Tuesday, June 29, 2010

Aurora dan Tithonus

Pangeran Troy itu bernama Tithonus, lelaki gagah pemberani yang selalu setia menemaniku menjemput fajar menyingsing. Suaranya merdu, membuatku terbuai dengan suara petikan kecapinya sambil menunggu pagi. Tithonus begitu mencintaiku, mungkin dia lah pencinta nan sejati, namun sayangnya dia fana untuk diriku yang seorang dewi. Dia nanti punya batas usia, dia bisa mati. Tithonus hanya makhluk fana, bukan dewa.

Zeus, aku mencari dirinya. Aku ingin memohon agar setidaknya Tithonus immortal, tidak mengenal mati.

"Zeus yang perkasa, aku kira engkau pasti sudah menerka maksudku menghampirimu. Bukan begitu, Zeus?"

"Tithonus, Aurora? Pangeran Troy pemetik kecapi itu?"

"Tepat, Zeus. Kekasihku maha perkasa itu fana. Kau tau itu, bukan?"

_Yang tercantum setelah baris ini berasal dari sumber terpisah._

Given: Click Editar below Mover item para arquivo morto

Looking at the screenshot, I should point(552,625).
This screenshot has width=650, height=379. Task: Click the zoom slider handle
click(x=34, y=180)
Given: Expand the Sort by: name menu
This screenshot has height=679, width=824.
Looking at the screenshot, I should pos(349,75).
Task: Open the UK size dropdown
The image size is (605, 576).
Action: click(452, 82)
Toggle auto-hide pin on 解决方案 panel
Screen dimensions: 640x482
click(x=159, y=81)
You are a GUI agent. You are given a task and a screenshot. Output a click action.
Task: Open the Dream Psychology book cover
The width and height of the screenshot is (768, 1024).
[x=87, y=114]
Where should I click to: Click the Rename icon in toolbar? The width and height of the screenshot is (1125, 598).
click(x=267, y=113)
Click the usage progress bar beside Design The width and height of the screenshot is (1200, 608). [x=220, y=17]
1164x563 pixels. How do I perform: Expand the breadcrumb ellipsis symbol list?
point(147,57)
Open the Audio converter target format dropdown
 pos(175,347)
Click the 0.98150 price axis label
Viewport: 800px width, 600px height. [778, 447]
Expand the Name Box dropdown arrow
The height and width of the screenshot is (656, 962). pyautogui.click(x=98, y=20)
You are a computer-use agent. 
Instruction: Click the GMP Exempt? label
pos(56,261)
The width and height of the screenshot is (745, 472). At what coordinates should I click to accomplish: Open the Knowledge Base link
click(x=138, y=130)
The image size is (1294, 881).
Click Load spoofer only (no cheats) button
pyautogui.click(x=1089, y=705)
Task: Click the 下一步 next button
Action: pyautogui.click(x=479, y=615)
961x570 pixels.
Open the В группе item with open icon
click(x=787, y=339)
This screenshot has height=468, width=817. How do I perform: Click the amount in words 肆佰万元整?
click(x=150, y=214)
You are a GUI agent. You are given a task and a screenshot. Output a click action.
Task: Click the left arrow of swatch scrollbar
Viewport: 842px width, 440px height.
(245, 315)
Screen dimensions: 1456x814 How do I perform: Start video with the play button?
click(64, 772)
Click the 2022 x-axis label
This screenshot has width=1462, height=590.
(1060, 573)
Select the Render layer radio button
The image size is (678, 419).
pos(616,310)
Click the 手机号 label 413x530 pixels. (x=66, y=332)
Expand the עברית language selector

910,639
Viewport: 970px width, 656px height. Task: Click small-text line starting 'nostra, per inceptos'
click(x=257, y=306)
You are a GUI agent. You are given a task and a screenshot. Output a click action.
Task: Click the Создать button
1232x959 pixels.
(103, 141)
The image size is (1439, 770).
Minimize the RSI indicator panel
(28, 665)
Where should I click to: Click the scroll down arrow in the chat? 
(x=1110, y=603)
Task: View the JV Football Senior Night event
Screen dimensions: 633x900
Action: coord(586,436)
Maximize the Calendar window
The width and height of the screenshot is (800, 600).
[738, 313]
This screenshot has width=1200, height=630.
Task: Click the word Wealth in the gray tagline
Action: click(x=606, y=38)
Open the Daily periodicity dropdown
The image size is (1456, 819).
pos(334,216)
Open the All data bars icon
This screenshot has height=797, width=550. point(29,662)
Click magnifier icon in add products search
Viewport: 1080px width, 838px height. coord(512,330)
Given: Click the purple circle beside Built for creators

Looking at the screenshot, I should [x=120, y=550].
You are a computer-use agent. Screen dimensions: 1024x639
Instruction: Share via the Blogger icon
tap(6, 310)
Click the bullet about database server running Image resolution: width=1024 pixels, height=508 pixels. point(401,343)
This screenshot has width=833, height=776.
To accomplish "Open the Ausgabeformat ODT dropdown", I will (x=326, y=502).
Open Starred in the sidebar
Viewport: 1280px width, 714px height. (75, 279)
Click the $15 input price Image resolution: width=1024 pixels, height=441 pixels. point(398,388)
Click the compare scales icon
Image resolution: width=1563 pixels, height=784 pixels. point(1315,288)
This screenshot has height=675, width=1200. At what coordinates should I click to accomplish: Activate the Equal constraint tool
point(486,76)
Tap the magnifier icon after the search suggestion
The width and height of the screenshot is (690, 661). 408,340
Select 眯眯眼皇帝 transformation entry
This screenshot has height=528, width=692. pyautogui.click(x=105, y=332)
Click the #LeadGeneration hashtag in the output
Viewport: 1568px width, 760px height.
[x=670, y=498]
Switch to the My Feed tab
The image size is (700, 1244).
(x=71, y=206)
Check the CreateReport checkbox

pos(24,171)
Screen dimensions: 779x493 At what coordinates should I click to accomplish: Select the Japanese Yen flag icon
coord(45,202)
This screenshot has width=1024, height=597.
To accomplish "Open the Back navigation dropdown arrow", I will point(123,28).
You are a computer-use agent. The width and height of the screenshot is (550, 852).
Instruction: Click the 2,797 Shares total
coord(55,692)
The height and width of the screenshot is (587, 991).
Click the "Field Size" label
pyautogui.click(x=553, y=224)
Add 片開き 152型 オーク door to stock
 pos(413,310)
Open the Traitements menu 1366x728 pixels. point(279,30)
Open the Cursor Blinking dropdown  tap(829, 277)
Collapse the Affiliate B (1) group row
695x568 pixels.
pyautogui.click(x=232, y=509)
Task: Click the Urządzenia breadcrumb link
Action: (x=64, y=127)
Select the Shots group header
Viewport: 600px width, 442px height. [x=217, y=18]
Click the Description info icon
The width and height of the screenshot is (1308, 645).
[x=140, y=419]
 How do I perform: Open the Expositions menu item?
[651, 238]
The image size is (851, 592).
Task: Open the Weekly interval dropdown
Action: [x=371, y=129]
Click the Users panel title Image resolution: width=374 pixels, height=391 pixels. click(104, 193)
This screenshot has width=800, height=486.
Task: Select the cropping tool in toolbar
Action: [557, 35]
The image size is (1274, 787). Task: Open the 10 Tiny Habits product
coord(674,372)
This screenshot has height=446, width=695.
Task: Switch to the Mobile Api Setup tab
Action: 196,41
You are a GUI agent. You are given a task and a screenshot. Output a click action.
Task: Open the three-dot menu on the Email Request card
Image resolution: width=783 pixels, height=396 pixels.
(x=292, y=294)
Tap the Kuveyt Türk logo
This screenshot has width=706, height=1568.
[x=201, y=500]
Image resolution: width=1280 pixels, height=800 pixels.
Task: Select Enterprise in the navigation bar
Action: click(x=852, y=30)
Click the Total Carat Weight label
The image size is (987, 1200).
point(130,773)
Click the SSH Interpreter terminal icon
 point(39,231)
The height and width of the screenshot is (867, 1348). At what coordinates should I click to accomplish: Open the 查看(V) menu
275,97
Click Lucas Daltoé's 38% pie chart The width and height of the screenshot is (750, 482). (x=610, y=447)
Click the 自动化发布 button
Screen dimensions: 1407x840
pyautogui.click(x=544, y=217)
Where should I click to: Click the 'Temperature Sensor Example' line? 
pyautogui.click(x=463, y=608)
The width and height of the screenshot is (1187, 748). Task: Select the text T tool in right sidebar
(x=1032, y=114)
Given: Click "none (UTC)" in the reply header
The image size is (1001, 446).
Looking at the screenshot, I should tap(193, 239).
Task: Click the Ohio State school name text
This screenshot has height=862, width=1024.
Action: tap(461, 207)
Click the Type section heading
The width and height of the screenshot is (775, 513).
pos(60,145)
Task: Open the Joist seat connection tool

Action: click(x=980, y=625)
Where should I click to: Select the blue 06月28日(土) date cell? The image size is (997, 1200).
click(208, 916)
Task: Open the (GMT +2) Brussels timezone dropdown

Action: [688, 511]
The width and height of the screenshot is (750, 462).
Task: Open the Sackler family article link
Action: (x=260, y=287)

Zeus terdiam, memberikan satu tatapan tajam pertanda tanya mendalam.

"Berikan keabadian untuk kekasihku wahai, Zeus. Agar setidaknya cinta kita abadi tak terpisahkan kata mati"

"Kau dimabuk cinta Aurora? Kau yakin cinta tidak mengenal penat untuk selalu abadi? Setia bisa kau sanggah tiangnya?"

"Aku percaya bisa, Zeus"

"Saling menerima dalam keriput dan waktu yang tak menua?"

"Begitu adanya, mungkin. Karena itu yang aku minta"

"Maka pulanglah. Pangeranmu immortal dalam satu kali fajar ke depan"

**

Tithonus abadi, seabadi cintanya. Kami berdua terus menjemput mentari setiap pagi diiringi alunan halus petikan kecapinya. Seratus tahun.. Lima ratus tahun.. Seribu tahun.. Hingga kusadari kulit Tithonus mengeriput, badannya merapuh tak setegap dulu. Matanya mulai sayu seiring dengan rambut-rambut yang berubah warna tak kuning emas lagi.

Oh Zeus, apa yang terjadi?

"Oh Zeus! Aku lupa! Aku lupa memohon muda yang abadi untuk Tithonus. Aku lupa memintamu merawat setiap darah mortalnya dalam keabadian. Dia tak lain makhluk fana yang lantas berubah karena permohonanku atas nama cinta. Oh Zeus! Ampuni kelalaianku, kabulkan lagi permohonanku!" batinku.

Tithonus melemah seiring detiknya hari. Dia tak lagi bisa menemaniku menjemput Sol di fajar, pun memetik kecapi yang suaranya mulai suar. Dia tidak bisa lagi menggerakan tubuh-tubuhnya. Dia hanya ingin berbaring menjauhi cermin, tak kuasa melihat bayangan menjijikan dari keimmortalannya. Aku pun begitu, tak kuasa melihatnya tersisa dengan kulit keriput menciut yang mulai menjijikan.

Maka ku baringkan dia di sebuah ruangan penuh sinar matahari, aku memohon Sol menghantarkan setiap pendar-pendar cahayanya pada kulitnya yang mulai menyisik. Di ruangan itu iya seperti tidak berhenti berbicara memohon kematian menghampirinya. Oh Zeus, dia tersiksa dengan cinta abadi yang aku minta. Dia tersiksa oleh hal yang seharusnya bisa membuat dewa-dewi bahagia.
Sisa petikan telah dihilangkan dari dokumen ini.